Vienne, le jeudi 23 février 2012
Monsieur le Président, mes chers collègues,
Je souhaite pouvoir intervenir concernant le futur traité régulant le commerce et le transfert des armes classiques. Il s’agit d’une question qui intéresse au premier chef notre commission, qui est chargée de traiter des questions politiques et de sécurité.
Voilà déjà plusieurs années que l’idée d’élaborer un tel traité a germé. Je veux d’ailleurs saluer le travail acharné mené par les ONG dans ce domaine, qui a peu à peu permis à la communauté internationale de prendre la mesure de la nécessité d’un tel instrument. C’est aussi grâce à elles que pourra s’ouvrir dans quelques mois la conférence des Nations unies.
Nous sommes donc dans la dernière ligne droite : les Etats ont défini la semaine dernière, non sans mal d’ailleurs, le règlement intérieur censé régir les négociations finales. Pour autant, nous sommes tous conscients que les négociations devraient être encore âpres en juillet prochain.
Je crois néanmoins que l’actualité internationale des derniers mois est venue une nouvelle fois démontrer la nécessité de conclure rapidement les négociations. La répression sanglante organisée par les dirigeants des pays de la rive sud de la Méditerranée à l’encontre des manifestants pacifistes du printemps arabe n’aurait pas été possible s’il n’avait pu acheter des armes. L’enjeu de ce traité est donc fondamental à l’heure où certains Etats membres du Conseil de sécurité poursuivent leurs transferts d’armes vers des pays où l’on sait parfaitement que leur utilisation est détournée à l’encontre des populations civiles !
Il faut donc un traité, nous en convenons tous. Mais pas n’importe quel traité : il faut un traité ambitieux pour qu’il soit efficace. Faute de quoi, nous ne parviendrons pas à limiter les violations des droits de l’homme auxquelles nous assistons quotidiennement.
Qui dit traité ambitieux dit forcément adoption de normes ambitieuses. J’identifie à ce titre plusieurs points sur lesquels il ne saurait être transigé.
Premièrement, le champ d’application. Il doit être le plus large possible, pour couvrir à la fois toutes les armes classiques, les munitions et les équipements de maintien de l’ordre et de police. Le traité doit par ailleurs couvrir non seulement la vente d’armes mais également le transfert de la propriété des armes ou le transfert de leur contrôle.

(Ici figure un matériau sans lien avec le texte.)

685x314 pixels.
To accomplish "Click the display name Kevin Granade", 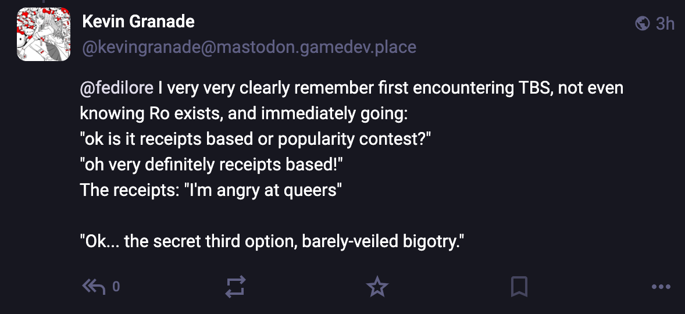I will (138, 22).

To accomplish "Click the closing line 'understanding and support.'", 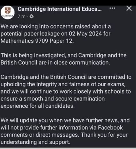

Deuxièmement, il faut s’assurer que le transfert sera interdit dès lors qu’il existe un risque substantiel que les armes soient utilisées pour commettre ou faciliter de graves violations du droit international. Ceci suppose la mise en place de mécanismes d’assurances concernant l’utilisation et l’utilisateur finaux.
Troisièmement, le traité devra mettre en place des obligations de transparence. A ce titre, il me paraîtrait important d’imposer aux Etats de publier des rapports publics pour que les obligations mises en place par le traité n’en restent pas au stade de voeux pieux.
J’espère qu’une minorité d’Etats ne sera pas en mesure de faire obstacle, au cours de la négociation, à l’introduction de ces trois éléments. A ce titre, je dois avouer qu’il me paraît dommage que le principe du consensus ait été retenu pour les questions de fond.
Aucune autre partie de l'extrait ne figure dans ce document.